En sus textos, considerados inapropiados por las autoridades judías de su tiempo, Spinoza rechaza que Dios sufra por las acciones de los humanos, o que lo que estos realicen sea causa de su malestar. En tal óptica, «no hay razón alguna para decir que Dios padezca en virtud de otra cosa».54 Además, en concordancia con lo expuesto por Maimónides, el holandés asume que «ni el entendimiento ni la voluntad pertenecen a la naturaleza de Dios».55 Asimismo, es muy probable que se haya referido a las autoridades de su tiempo y entorno cuando señala: «Ya sé que hay muchos que creen poder demostrar que a la naturaleza de Dios pertenecen el entendimiento sumo y la voluntad libre, pues nada más perfecto dicen conocer, atribuible a Dios, que aquello que en nosotros es la mayor perfección».56 De esto se desprende que el filtro por el que el hombre y la mujer intentan conocer a Dios se encuentra delimitado por sus propias estructuras cognitivas y por sus nociones sobre lo bueno y lo deseable, pero esto no es suficiente para expresar lo que está por encima del mundo y de la prescripción del intelecto.

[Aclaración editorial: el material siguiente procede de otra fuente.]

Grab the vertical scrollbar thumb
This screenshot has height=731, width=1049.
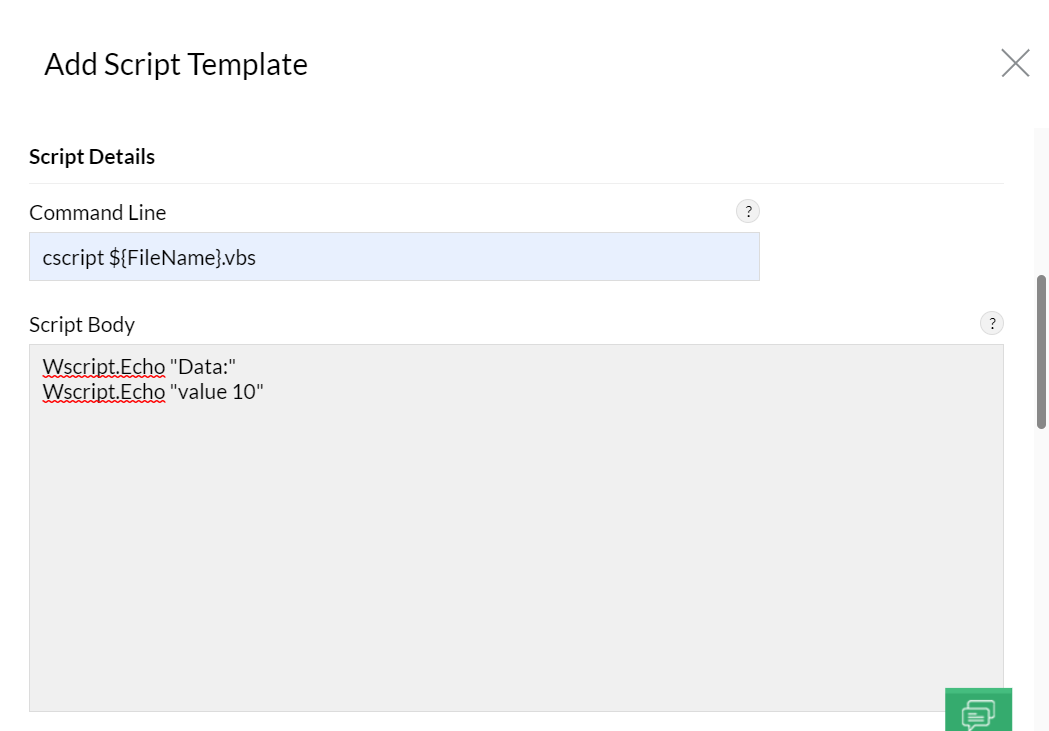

Spinoza también concuerda con Maimónides en la certeza de que Dios no puede manifestar cambios, porque estos pertenecen al mundo de lo material e imperfecto. De tal manera, «Dios es inmutable, o sea, que todos los atributos de Dios son inmutables».57 Incluso, el nacido en la Haya en 1632 propuso dos tipologías de la naturaleza; la primera de ellas, a la que llamó Naturaleza naturante , incluye «lo que es en sí y se concibe por sí, o sea, los atributos de la substancia que expresan una esencia eterna e infinita, esto es Dios, en cuanto considerado como libre».58 Por tanto, Dios como Naturaleza naturante no comparte sus atributos con nada más; en ese sentido, en función de que el humano observa sus atributos y luego los deposita en Dios, el error está consumado. Por su parte, la naturaleza naturada , está representada por «todo aquello que se sigue de la necesidad de la naturaleza de Dios, o sea, de cada uno de los atributos de Dios, esto es, todos los modos de los atributos de Dios, en cuanto considerados como cosas que son en Dios, y que sin Dios no pueden ser ni concebirse».59 Dicho de otro modo, los atributos de Dios son cosas derivadas de Él, pero no los afectos, las virtudes, los pensamientos, las vivencias o las decisiones. El humano, al ser naturaleza naturada , representa un atributo de Dios, pero no de Él mismo como esencia, sino como derivación. La naturaleza humana, por tanto, no es comparable a la naturaleza de Dios, a pesar de que existe cierto vínculo.